The story was good though it was a bit anticlimactic. The subplots could have been worked into the main story a little more, giving it a bigger build-up towards the end. But, alas, we had chapter upon chapter of wrap-up. And, truth be told, the climax was a Hollywood director's wet dream. I actually predicted some of the plot twists but that might just be because I'm a genius. I don't want to spoil the ending for the seventeen other people who haven't read it yet, so I won't say anything else on plot. Suffice it to say that I liked the story well enough.

The writing, though, was weak, especially given the seismic orgasms that everyone seems to be having over it. I thought it was dry and methodical. Larsson, having been a journalist, was probably used to explaining things in a clear, concise manner, which is probably why his fiction is an exercise in exposition. The book is rife with passive, explanatory language, making it seem distant and impersonal. He tries to present some extremely visceral things and makes it read like a scientific journal article. It's all tell and no show. He invented some colorful characters and then painted them in greyscale.

Descriptions are cursory and not very evocative. They give you the setting but don't pull you into it. It's sort of like the props in an elementary school play; they're just kinda there. What he does expound on are pointless details and veritable laundry lists of actions ("She did this. She did that. Then, she did the other thing.") Sentence after repetitive sentence of ways and means with nothing with which to empathize. He also had a tendency to sprinkle in brand names and, in particular, he loved to recite computer stats. At one point, I thought I was reading a Best Buy ad. It's like the work of an author who's a gun enthusiast and insists on detailing bore sizes and muzzle velocities in the middle of a gunfight. Or, the cook who gives us a handy recipe. Steig liked his computers and he did his homework. Fantastic. If it doesn't advance the story, it just sounds like pandering.

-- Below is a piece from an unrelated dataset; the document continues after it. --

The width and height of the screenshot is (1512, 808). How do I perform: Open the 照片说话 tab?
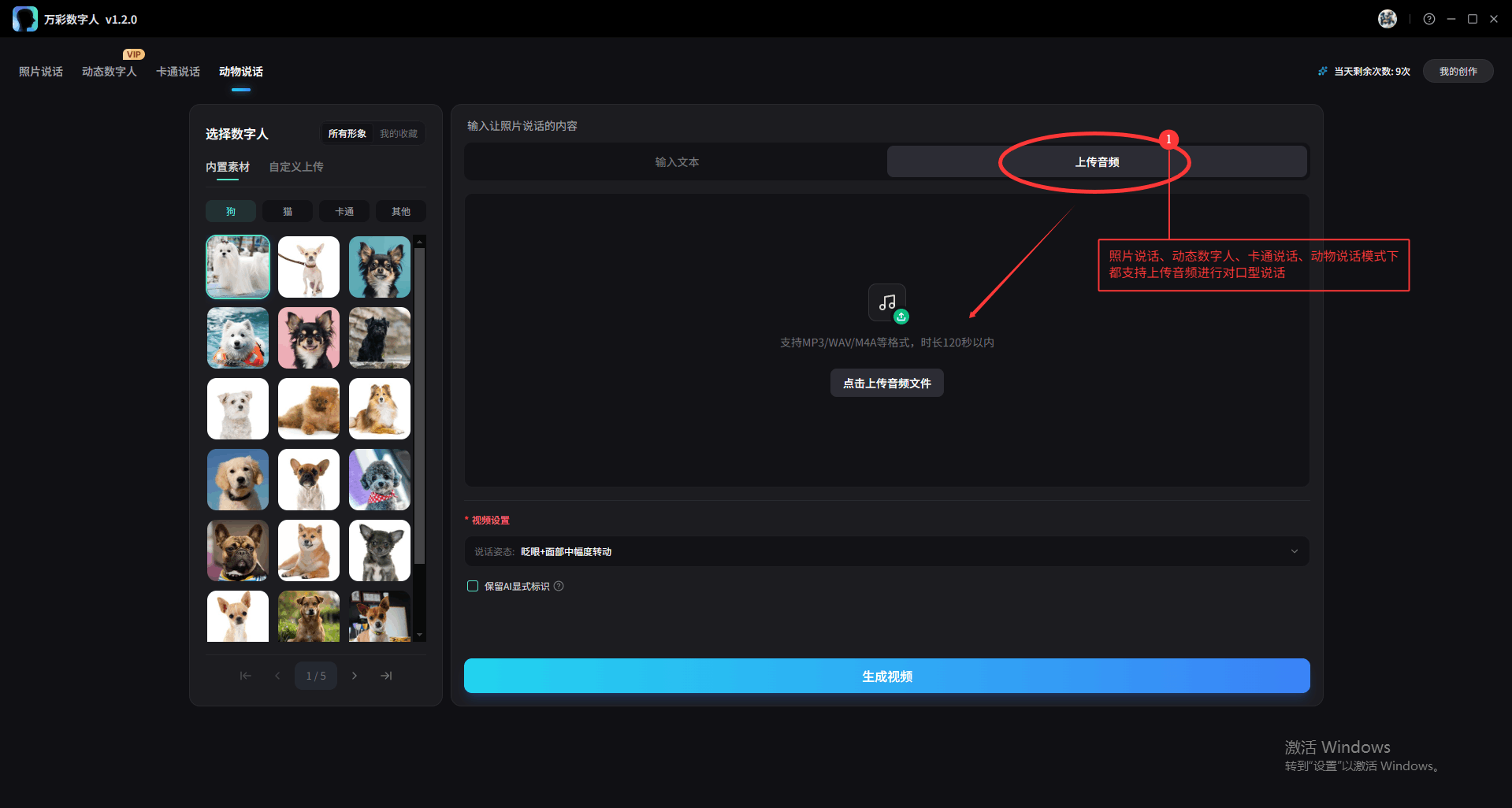click(41, 72)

His use of foreshadowing is blatant, almost patronizing. It's one thing to give the reader a hint of what's to come, it's quite another to bash him over the head with an announcement that something big and important is coming up in the next paragraph. It came off as very amateurish (and, since I'm an amateur, I would know.)

There's also a lot of unabashed proselytizing in it. All writers inject their own views into their work, but the good ones make it a part of the story. Larsson unloads unvarnished diatribes about the Swedish economy and social systems and personal injustices like...well...like a journalist. You don't make good chocolate chip cookies by dumping a pile of chips in the middle of the dough and spooning it out. You gotta work it in.

My biggest bitch with the book is Larsson's frequent, frenetic changes in the point-of-view. I could never tell who's eyes I was looking through and his expository dronings made it even more confusing. He flipped from one character to another in some nebulous, omniscient narrative voice and I found myself backtracking all the time. A book doesn't count as a page-turner if the pages are going in the wrong direction.

So, to put it in brainless-teenage-girl lingo, I liked it, but I didn't like it like it. Good story, mediocre book. The movie might actually turn out better. I'll read book two, but I don't think it won't keep me awake at night.

1 comment:

  1. I too was drawn to read it because of all the gushing over it. This was one of those rare times that I actually started reading something and decided not to continue on. COULD NOT get into it. I read a lot so I've just moved on.